WHAT IS BEING ASKED » Below are some records. Return exactly the lines from the one containing "Screen dimensions: 1074x618" through the one containing "Screen dimensions: 1346x768", both included, and only those.

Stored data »
====
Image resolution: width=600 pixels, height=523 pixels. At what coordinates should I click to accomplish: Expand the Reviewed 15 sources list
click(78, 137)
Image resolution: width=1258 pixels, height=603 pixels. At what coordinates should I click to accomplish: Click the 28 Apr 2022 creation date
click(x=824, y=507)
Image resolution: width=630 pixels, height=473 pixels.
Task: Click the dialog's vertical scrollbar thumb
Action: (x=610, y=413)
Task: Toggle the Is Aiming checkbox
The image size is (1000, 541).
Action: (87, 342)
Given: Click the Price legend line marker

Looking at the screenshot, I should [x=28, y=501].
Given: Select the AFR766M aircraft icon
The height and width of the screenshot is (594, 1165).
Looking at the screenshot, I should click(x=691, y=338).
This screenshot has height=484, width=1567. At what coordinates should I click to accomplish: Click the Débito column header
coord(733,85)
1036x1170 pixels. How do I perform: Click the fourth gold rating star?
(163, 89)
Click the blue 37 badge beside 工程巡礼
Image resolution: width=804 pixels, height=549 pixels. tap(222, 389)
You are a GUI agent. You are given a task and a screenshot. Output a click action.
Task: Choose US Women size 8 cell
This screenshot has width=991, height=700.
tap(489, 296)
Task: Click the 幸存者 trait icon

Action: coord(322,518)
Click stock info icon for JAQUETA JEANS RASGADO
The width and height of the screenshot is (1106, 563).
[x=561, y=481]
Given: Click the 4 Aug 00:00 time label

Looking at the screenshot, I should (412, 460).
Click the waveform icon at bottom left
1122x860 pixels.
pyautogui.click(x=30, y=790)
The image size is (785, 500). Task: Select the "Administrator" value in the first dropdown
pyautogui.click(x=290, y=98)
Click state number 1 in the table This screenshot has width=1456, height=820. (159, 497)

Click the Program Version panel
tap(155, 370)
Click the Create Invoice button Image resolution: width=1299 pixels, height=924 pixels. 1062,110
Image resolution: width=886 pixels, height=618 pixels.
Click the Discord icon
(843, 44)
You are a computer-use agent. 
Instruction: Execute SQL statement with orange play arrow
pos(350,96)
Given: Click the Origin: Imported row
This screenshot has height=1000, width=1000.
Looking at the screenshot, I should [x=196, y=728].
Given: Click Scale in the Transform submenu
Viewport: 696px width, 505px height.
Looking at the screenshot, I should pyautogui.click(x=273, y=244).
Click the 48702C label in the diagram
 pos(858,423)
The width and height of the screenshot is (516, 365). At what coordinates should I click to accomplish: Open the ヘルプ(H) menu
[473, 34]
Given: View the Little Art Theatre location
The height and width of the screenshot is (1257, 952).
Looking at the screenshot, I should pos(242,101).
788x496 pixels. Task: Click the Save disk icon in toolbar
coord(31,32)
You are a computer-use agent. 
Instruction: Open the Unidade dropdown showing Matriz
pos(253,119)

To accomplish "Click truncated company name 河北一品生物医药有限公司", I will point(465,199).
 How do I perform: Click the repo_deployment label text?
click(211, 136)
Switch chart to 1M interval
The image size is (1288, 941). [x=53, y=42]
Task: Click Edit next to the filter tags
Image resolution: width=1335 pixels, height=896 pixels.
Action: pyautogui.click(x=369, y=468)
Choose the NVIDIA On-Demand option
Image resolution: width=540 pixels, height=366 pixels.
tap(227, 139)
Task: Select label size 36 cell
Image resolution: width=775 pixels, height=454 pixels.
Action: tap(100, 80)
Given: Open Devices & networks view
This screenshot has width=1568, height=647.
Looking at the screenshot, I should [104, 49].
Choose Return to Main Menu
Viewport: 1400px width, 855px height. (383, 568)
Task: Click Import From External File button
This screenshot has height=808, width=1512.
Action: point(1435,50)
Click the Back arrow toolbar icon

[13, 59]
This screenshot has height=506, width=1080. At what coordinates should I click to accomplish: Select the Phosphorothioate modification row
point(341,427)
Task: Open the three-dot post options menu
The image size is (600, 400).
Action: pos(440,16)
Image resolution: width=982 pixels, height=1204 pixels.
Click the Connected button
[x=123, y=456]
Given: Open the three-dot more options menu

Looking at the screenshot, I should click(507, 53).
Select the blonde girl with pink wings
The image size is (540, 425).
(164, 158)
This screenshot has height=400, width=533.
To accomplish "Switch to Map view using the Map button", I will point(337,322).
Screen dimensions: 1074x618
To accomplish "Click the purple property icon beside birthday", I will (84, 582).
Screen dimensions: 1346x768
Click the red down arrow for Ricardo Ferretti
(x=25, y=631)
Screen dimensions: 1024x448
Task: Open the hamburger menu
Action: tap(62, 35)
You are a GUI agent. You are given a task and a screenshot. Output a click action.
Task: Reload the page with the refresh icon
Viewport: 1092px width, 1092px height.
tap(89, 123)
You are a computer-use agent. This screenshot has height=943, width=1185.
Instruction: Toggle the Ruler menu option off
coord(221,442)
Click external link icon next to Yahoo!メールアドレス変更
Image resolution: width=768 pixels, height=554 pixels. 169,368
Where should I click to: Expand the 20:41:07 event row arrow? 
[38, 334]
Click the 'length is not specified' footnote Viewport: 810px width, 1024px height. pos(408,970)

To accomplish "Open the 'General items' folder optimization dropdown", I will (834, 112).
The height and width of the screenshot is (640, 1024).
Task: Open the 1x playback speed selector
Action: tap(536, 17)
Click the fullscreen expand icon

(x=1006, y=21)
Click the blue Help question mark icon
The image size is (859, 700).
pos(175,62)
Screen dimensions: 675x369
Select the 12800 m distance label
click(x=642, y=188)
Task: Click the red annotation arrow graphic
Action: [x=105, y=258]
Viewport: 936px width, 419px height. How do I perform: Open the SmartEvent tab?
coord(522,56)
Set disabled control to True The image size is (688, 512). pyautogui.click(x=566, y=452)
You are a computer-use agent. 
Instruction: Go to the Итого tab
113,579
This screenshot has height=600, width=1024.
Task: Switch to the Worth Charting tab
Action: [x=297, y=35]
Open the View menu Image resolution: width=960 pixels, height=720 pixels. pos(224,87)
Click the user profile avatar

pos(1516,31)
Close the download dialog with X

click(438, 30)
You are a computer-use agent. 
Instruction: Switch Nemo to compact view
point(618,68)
====
ANSWER TO THIS PROBLEM »
Screen dimensions: 1074x618
To accomplish "Click the purple property icon beside birthday", I will (84, 582).
Screen dimensions: 1346x768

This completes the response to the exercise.